**GOAL OF THE EXERCISE**
State the number of lines in the entries below where the string "field" occurs, and omit everything else.

START SUPPLIED MATERIAL

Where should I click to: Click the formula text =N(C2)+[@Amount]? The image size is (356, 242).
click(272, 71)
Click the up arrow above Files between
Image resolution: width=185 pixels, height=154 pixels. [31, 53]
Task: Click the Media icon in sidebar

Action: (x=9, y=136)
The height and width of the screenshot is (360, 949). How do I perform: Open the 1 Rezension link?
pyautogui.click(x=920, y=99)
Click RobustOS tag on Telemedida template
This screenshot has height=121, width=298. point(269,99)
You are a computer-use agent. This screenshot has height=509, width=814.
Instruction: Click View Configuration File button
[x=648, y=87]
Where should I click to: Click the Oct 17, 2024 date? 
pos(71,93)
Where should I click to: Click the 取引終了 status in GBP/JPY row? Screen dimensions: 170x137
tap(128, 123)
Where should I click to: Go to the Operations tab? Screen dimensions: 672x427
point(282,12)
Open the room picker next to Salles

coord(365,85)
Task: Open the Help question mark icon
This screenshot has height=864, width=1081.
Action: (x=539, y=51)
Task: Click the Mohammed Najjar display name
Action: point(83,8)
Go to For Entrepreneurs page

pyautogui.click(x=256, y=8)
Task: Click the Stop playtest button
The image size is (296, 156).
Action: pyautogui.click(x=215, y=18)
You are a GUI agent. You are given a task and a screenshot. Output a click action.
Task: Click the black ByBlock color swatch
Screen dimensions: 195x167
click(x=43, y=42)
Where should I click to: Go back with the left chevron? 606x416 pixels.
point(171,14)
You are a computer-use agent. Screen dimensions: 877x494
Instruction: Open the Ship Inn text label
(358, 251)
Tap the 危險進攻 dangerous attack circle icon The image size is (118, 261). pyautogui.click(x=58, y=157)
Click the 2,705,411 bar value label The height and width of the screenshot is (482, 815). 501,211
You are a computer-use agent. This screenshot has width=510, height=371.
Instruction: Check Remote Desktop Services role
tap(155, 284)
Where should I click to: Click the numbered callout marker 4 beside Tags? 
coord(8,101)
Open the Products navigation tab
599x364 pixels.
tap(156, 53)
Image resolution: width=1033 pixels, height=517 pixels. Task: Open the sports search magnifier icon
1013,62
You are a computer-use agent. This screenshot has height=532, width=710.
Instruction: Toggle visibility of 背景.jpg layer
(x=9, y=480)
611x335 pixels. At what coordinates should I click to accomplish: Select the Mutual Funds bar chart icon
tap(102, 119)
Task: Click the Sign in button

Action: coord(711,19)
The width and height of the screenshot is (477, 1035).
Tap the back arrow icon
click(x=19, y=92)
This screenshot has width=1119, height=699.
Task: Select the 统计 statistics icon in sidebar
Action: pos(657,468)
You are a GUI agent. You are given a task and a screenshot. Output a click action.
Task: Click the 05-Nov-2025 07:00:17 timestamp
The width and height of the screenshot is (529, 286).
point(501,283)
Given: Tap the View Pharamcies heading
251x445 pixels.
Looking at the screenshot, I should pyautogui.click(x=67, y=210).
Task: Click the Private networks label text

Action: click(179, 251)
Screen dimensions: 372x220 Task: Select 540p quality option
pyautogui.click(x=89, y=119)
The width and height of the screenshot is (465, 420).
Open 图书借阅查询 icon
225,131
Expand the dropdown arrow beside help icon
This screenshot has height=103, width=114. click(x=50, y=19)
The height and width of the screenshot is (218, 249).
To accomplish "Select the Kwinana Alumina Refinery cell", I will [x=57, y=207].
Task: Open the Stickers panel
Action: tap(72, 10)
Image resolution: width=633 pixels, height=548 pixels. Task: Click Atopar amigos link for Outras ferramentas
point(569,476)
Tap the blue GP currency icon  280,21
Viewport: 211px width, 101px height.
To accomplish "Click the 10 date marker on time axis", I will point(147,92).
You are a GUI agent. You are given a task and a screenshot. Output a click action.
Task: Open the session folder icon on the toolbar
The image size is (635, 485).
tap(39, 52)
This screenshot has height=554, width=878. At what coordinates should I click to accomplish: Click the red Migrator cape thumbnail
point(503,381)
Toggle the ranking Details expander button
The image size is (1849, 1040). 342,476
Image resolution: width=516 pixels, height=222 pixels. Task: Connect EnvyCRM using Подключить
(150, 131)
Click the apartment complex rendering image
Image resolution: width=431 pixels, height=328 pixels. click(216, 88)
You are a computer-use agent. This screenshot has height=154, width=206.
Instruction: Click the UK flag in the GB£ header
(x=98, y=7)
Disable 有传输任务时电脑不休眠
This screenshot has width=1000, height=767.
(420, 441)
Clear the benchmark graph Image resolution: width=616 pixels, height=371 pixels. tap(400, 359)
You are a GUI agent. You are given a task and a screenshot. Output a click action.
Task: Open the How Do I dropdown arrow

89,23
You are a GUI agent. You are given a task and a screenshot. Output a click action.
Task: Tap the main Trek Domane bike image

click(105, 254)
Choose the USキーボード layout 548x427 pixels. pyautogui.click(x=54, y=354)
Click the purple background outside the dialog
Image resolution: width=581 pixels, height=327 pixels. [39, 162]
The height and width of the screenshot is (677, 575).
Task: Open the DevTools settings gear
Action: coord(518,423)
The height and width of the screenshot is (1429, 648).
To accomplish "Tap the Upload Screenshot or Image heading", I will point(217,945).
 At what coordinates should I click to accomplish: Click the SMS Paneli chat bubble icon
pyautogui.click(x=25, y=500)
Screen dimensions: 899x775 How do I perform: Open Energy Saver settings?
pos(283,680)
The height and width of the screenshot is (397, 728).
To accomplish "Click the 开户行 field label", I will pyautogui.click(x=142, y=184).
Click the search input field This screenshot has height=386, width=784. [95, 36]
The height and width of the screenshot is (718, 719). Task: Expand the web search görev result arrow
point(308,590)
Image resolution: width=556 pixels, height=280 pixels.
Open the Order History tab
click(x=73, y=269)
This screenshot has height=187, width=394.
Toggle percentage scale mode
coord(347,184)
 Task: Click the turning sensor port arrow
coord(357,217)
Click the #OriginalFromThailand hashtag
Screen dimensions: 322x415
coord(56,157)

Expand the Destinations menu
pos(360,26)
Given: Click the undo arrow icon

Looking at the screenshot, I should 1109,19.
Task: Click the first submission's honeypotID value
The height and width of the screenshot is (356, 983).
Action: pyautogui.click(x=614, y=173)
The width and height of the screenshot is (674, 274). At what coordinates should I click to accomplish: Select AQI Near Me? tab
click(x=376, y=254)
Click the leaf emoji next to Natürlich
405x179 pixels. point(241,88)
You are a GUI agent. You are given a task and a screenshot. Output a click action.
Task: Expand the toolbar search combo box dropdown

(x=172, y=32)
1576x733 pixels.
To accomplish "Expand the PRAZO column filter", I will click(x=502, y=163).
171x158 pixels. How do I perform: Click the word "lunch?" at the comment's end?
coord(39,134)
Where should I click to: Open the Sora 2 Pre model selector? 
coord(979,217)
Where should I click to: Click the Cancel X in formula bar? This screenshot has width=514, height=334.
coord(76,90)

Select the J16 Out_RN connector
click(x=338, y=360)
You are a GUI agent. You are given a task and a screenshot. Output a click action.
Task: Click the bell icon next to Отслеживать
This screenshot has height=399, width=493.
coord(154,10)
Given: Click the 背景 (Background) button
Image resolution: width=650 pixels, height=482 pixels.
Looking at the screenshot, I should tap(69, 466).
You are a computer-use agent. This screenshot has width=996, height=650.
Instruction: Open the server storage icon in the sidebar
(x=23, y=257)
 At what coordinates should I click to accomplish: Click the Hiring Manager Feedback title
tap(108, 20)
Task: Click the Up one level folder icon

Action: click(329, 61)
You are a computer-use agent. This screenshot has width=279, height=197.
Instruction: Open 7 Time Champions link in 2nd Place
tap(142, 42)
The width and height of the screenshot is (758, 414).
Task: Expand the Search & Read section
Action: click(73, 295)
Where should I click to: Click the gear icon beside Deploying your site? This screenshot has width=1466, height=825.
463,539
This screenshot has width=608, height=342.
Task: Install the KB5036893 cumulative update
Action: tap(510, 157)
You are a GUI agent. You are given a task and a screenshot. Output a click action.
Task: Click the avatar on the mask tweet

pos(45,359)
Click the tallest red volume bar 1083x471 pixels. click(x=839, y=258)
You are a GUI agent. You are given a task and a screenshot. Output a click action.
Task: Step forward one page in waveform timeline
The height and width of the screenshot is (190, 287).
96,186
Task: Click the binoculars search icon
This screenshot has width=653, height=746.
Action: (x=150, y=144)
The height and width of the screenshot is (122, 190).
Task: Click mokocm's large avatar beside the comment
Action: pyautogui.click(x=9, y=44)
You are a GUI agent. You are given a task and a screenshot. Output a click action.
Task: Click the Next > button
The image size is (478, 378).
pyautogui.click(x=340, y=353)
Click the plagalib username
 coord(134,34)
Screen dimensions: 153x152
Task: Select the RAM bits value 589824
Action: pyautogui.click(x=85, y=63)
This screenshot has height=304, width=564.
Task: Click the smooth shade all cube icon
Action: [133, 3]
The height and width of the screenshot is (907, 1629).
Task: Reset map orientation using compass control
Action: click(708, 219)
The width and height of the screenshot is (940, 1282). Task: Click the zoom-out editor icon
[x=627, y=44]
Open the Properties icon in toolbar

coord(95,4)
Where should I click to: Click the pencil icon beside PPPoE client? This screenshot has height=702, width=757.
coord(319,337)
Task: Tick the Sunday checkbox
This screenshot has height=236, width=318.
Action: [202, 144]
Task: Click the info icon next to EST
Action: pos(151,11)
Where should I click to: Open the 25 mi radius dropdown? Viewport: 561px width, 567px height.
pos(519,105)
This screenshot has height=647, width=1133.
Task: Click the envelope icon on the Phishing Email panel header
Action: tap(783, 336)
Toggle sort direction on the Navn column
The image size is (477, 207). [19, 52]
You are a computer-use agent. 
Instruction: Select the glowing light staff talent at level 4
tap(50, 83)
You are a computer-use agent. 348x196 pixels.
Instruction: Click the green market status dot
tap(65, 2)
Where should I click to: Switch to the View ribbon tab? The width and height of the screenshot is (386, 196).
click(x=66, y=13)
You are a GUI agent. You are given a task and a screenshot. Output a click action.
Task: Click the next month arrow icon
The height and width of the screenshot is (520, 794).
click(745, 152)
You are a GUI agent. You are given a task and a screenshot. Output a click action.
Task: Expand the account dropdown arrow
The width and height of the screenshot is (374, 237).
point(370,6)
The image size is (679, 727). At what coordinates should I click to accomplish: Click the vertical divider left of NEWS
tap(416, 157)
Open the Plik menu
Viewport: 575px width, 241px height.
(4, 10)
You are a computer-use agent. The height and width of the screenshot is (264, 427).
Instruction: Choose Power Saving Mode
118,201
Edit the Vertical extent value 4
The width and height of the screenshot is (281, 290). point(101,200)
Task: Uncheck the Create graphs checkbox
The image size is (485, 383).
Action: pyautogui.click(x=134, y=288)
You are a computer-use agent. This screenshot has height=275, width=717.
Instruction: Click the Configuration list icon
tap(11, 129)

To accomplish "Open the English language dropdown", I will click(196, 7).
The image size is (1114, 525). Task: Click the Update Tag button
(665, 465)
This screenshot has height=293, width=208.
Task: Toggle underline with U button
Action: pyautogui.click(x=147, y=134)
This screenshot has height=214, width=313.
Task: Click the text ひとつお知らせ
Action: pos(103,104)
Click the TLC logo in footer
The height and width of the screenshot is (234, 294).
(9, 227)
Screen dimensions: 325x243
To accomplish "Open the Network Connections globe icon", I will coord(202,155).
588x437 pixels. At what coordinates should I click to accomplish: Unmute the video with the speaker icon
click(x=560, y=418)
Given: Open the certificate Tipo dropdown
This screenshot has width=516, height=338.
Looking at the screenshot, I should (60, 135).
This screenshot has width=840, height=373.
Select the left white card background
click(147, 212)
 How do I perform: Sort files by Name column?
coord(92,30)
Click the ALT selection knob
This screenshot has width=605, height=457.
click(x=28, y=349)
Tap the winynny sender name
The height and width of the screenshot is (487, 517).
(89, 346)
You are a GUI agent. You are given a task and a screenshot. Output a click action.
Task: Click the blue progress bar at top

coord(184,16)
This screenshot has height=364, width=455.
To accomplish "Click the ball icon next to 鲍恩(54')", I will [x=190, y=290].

END SUPPLIED MATERIAL

**EXERCISE RESULT**
2